On Fri, Feb 26, 2010 at 11:15 AM, Stijn Souffriau
<[email protected]> wrote:
>> Our assumption when we've talked about this has been that we'd just do
>> a conservative simulation with relatively frequent synchronization
>> (based on the limited lookahead you can get on a bus), and hypothesize
>> that on a CMP the sync overhead wouldn't be that bad.  I think it's
>> worth doing that as a baseline and then seeing to what extent that
>> hypothesis is true before diving into a more complex technique.
>>
>
> Every article aiming for good speedups and near linear scalability I've read
> disproves this hypothesize (if you know others, feel free to tell me which).

Are there specific articles you can point me to?  I haven't really
kept on top of the field lately, so if this hypothesis has already
been disproven I'd really like to learn more of the details.  I agree
there's no concrete evidence that it's true either, I just think it's
premature to dismiss it without evidence either way.  It's also a
function of how much detail you have; for example, the relative
overhead of syncing every N cycles is much lower if you have a very
detailed out-of-order core model than if you're doing a mostly
functional core simulation.

I'd also point out that "good speedups" and "near linear scalability"
aren't necessarily the same thing; we routinely need many gigabytes
for a simulation, which means we'll be taking over all the DRAM on a
4-8 core machine, and it's just sad that 3-7 of those cores are
sitting idle.  Even if I only get 2-3X out of 8 cores it could still
be worthwhile.  See
http://www.computer.org/portal/web/csdl/doi/10.1109/2.348002 for a
more thorough (though dated) discussion.

> Basically the problem is the short lookahead of cache coherency and the
> inherent inpredictability of a cacheline changing to shared state. Depending
> on the simulator, threads need a couple of hundred cycles of space to run
> freely to achieve good performance. That's why I'm not aiming for conservative
> simulation (nor optimistic since I've yet to find a CMP article that says this
> would run smoothly). Instead I'm going to try allowing tiny errors.

Don't get me wrong, I think this is a great idea... although 2-3X on 8
cores would make me happy, if I can get 6X with only a slight loss of
accuracy I'll be even happier.

> Since timing is obviously more complex and my time is limited I'm going to
> stick to the locked atomic parallel simulation for now.

OK, sounds reasonable.

> Maybe if things go
> well I'll take a stab at the timing adventure which as you, described it,
> shouldn't be that hard, but I don't have that much time either. Atomic has the
> obvious advantage that you don't have to worry about the timing of events.

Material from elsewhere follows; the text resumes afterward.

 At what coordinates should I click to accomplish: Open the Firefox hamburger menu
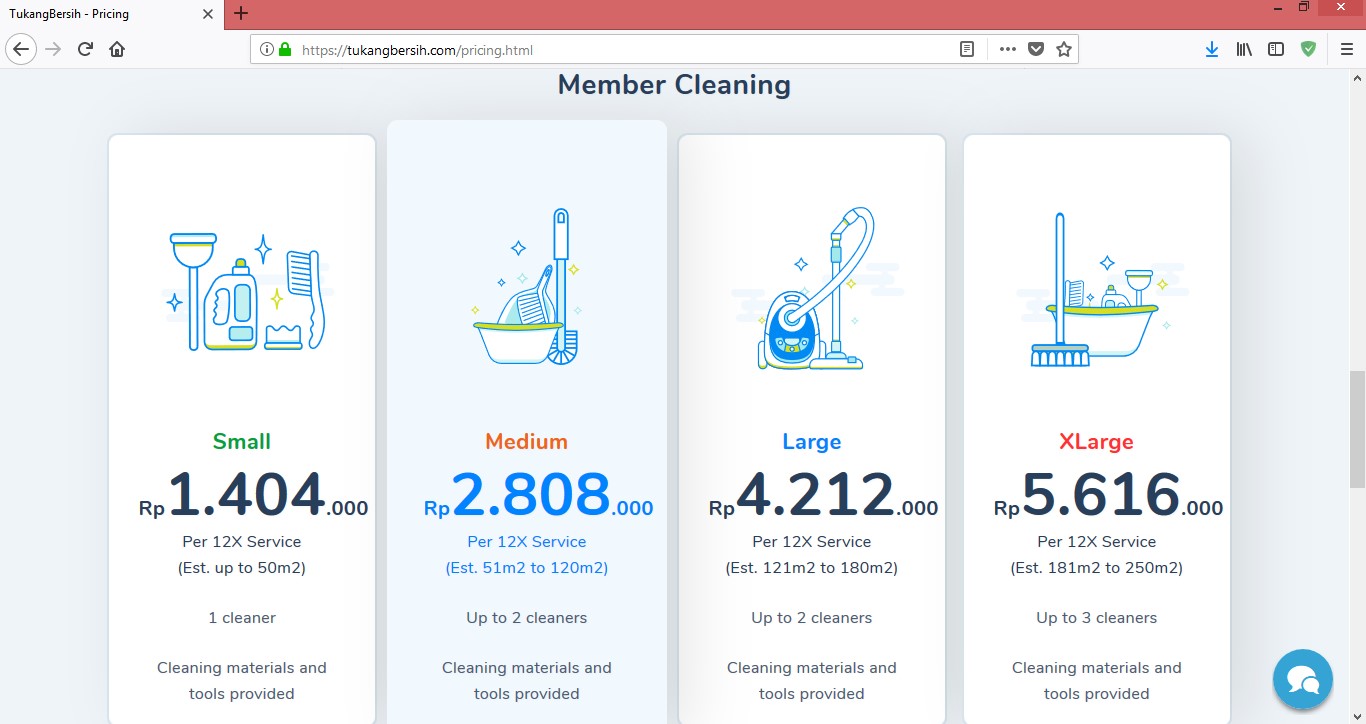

More specifically, "timing of events outside the CPUs", correct?

>> I think a basic approach that simply uses synchronization to prevent
>> fast threads from getting too far ahead is the best place to start
>> (where how you define "too far ahead" is basically your
>> performance/accuracy tradeoff).
>
> That's not an option for me.

I don't follow... why not?  You can still define quanta that are
larger than the lookahead to increase performance at the cost of some
error, but I think you're going to need some synchronization to
prevent the errors from becoming unbounded.  Even if you want to do
something more sophisticated in the long run, I'd think this kind of
approach would be good for a baseline to see if your complex
algorithms are really buying you anything.